We developed models focusing on specific problems areas, such as printing and distribution of competition results, or athletes' transportation, but also on broader problem areas such as the dynamic profiling of an entire venue for the duration of a whole day. These applications ranged from simple processes involving a small set of actors and resources to complicated ones involving venues with multiple stadia and many thousands of 'customers'. Customers may be spectators, athletes, Games staff, Olympic family, broadcasters, journalists, and many others. In this work we adopted a process-oriented approach to modelling, where we examine problems from a customer-oriented perspective. The contribution of various resources was examined at key stages of each process and many scenarios were developed in collaboration with representatives from the affected functional areas.
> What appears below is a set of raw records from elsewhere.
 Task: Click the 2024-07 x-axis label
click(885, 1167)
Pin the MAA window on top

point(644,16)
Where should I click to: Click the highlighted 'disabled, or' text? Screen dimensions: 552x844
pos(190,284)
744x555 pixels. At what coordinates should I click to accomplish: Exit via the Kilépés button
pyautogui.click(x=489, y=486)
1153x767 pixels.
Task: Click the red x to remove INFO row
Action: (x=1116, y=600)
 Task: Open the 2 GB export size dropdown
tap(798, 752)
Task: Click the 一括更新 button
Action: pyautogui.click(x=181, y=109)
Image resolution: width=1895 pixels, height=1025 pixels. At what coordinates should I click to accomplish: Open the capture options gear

The models were used to examine two facets of the venue operations system, under certain assumptions:
1. the behaviour of specific system components, e.g. a particular type of service
2. the behaviour of the system overall.

The first facet of the venue operations system, i.e. the behaviour of specific components of the system is examined by parts of the model like the fragment that follows. This fragment is about the various types of services spectators might want to use in a complex venue area, such as buying food at a catering stand or memorabilia at a merchandising stand, withdrawing money from an ATM etc. This issue is of course linked to the overall behaviour of spectators (not shown here), which includes activities such as circulating in the common venue area, queuing for ticket checking, or watching an event inside a stadium. The behaviour of the service model is determined by two issues: the demand for each type of service and the supply of service by the provider of each service type.

The demand is determined through the 'pct of specs per service type' variable. This is a user-defined parameter expressing the customers expected for each type of service facility as a percentage of total spectator presence. The supply is determined by two parameters: the number of 'Service Points' available (e.g. 10 stands selling food), and the 'specs per channel per minute' service rate (e.g. two spectators serviced per service point per minute). Both variables are user-defined, i.e. they can be set through the interface of the model. According to this representation, spectators arrive at the service facility ('going to facilities'), queue there for a while if no service point is available ('Specs Queue at Facilities'), and eventually get serviced ('servicing').

When simulating this model fragment, we get the results shown in the following screen capture, which focuses on the 'Merchandising' service for the duration of an entire day. The results are both graphical and numeric, and concern four separate service areas within the entire venue. The graphical results include spectators queuing at each moment (blue curve), and the waiting time (red curve), while numerical results include the mean and maximum waiting times, as well as the total number of spectators served throughout the day. This simulation panel also contains one of the parameters that determine the behaviour of the merchandising service, i.e. the number of service points in each area of the venue.